(Beginning of Given data)

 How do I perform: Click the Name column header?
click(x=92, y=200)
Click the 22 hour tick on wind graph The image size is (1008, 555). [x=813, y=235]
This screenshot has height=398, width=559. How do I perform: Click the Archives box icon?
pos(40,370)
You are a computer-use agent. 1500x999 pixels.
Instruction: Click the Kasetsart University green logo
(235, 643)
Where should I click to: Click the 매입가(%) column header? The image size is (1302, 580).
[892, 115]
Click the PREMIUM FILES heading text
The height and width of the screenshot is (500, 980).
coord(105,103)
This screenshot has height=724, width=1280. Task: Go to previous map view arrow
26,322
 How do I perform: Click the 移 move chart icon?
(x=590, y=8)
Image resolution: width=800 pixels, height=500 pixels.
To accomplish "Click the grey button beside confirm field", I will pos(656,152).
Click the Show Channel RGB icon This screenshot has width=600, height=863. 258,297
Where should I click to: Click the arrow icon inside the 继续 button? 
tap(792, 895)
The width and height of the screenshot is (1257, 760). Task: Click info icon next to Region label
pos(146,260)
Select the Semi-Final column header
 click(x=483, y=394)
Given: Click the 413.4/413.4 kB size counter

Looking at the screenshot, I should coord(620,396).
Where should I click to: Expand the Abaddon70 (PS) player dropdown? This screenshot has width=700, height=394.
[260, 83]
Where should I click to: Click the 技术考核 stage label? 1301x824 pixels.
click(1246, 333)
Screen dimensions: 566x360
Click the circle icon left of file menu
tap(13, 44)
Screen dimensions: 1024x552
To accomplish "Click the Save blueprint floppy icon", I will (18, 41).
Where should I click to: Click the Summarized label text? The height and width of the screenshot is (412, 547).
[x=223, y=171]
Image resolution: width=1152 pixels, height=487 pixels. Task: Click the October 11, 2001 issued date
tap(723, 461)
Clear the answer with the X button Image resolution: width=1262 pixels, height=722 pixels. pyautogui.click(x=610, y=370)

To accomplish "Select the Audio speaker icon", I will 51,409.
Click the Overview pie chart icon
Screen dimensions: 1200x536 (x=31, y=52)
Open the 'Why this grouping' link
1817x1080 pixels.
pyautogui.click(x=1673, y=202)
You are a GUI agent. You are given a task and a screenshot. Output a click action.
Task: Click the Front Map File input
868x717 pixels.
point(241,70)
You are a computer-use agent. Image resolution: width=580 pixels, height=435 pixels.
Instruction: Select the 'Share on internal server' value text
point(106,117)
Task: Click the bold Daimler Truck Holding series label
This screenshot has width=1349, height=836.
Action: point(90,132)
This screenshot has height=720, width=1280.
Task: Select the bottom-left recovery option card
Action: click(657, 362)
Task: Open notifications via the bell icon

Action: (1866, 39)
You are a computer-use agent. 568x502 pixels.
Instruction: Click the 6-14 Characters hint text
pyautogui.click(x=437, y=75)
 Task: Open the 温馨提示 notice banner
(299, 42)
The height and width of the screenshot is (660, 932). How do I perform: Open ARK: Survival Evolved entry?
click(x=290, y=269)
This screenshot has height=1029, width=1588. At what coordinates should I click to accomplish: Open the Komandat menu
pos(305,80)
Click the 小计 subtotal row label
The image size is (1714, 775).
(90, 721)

(End of Given data)

Scan the listing above. Collect all lines with the word "computer".

You are a computer-use agent. 1500x999 pixels.
You are a computer-use agent. Image resolution: width=580 pixels, height=435 pixels.
You are a computer-use agent. 568x502 pixels.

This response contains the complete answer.